“Apache Beam supports our mission to make the web a safer and better place by providing near-real-time visibility into traffic data for our customers, providing ongoing analysis and adjustments to our defenses, and neutralizing the impact of traffic spikes during DDoS attacks on the performance and efficiency of our platform.”
Efficient Streaming Analytics: Making the Web a Safer Place with Project Shield
Background
Project Shield, offered by Google Cloud and Jigsaw (a subsidiary of Google), is a service that counters distributed-denial-of-service (DDoS) attacks. Project Shield is available free of charge to eligible websites that have media, elections, and human rights related content. Founded in 2013, Project Shield’s mission is to protect freedom of speech and to make sure that, when people have access to democracy-related information, the information isn’t compromised, censored, or silenced in a politically-motivated way.
In the first half of 2022, Project Shield defended websites of vulnerable users - such as human rights, news, and civil society organizations or governments under exigent circumstances - against more than 25,000 attacks. Notably, Project Shield helped ensure unhindered access to election-related information during the U.S. 2022 midterm election season. It also enables Ukrainian critical infrastructure and media websites to defend against non-stop attacks and to continue providing crucial services and information during the invasion of Ukraine.
Marc Howard and Chad Hansen, the co-founding engineers, explain how Project Shield uses Apache Beam to deliver some of their core value. The streaming Apache Beam pipelines process about 3 TB of log data daily at significantly over 10,000 queries per second. These pipelines enable multiple product needs. For example, Apache Beam produces real-time analytics and critical metrics for over 3000 customer websites in 150 countries. These metrics power long-term attack analytics at scale, fine-tuning Project Shield’s defenses and supporting them in the effort of making the web a safe and free space.
Journey To Beam
The Project Shield platform is built using Google Cloud technologies and provides multi-layered defenses. To absorb part of the traffic and keep websites online even if their servers are down, it uses Cloud CDN for caching.

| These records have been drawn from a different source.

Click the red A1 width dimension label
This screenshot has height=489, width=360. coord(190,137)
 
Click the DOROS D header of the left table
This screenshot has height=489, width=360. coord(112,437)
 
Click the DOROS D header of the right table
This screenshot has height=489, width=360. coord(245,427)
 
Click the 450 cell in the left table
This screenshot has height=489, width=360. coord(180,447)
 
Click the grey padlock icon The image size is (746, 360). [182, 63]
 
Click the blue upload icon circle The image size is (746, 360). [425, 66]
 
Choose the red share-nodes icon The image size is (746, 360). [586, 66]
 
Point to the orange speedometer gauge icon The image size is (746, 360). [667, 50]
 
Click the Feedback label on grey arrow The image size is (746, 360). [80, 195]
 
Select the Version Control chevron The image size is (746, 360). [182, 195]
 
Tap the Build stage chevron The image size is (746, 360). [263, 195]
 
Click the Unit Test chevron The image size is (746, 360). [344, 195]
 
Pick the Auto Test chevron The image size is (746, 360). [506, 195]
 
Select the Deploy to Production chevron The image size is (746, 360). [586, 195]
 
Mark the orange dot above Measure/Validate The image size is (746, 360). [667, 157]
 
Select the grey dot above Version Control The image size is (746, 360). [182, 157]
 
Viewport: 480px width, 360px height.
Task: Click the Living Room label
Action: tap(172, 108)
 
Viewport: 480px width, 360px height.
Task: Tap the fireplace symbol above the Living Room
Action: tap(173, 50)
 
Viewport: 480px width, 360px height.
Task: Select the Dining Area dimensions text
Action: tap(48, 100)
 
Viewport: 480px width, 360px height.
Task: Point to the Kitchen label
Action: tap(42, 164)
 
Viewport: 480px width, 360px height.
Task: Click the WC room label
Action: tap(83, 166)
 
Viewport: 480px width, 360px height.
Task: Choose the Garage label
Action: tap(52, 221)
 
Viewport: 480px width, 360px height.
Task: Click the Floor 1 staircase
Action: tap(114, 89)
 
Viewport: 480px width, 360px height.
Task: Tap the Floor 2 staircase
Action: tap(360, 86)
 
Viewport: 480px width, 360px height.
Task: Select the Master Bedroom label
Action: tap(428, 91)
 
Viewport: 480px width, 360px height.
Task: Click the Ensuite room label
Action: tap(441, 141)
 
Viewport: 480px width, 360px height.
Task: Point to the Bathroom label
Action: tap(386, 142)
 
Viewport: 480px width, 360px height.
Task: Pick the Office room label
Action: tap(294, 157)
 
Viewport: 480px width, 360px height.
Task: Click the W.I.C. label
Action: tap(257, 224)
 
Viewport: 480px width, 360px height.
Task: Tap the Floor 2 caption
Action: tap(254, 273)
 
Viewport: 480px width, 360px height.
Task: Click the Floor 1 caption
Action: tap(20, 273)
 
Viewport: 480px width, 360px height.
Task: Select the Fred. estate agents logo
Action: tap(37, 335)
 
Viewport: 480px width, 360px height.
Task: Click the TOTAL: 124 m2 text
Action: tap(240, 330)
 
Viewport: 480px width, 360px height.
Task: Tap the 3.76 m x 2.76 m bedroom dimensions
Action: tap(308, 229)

To protect websites from DDoS and other malicious attacks, it leverages Cloud Armor features, such as adaptive protection, rate limiting, and bot management.
Project Shield acts as a reverse proxy: it receives traffic requests on a website’s behalf, absorbs traffic through caching, filters harmful traffic, bans attackers, and then sends safe traffic to a website’s origin server. This configuration allows websites to stay up and running when someone tries to take them down with a DDoS attack. The challenge is that, with a large portion of traffic blocked, the logs on customers’ origin servers no longer have accurate analytics about website traffic. Instead, customers rely on Project Shield to provide all of the traffic analytics.
Originally, Project Shield stored traffic logs in BigQuery. It used one large query to produce analytics and charts with different traffic metrics, such as the amount of traffic, QPS, the share of cached traffic, and the attack data. However, querying all of the logs, especially with dramatic spikes in traffic, was slow and expensive.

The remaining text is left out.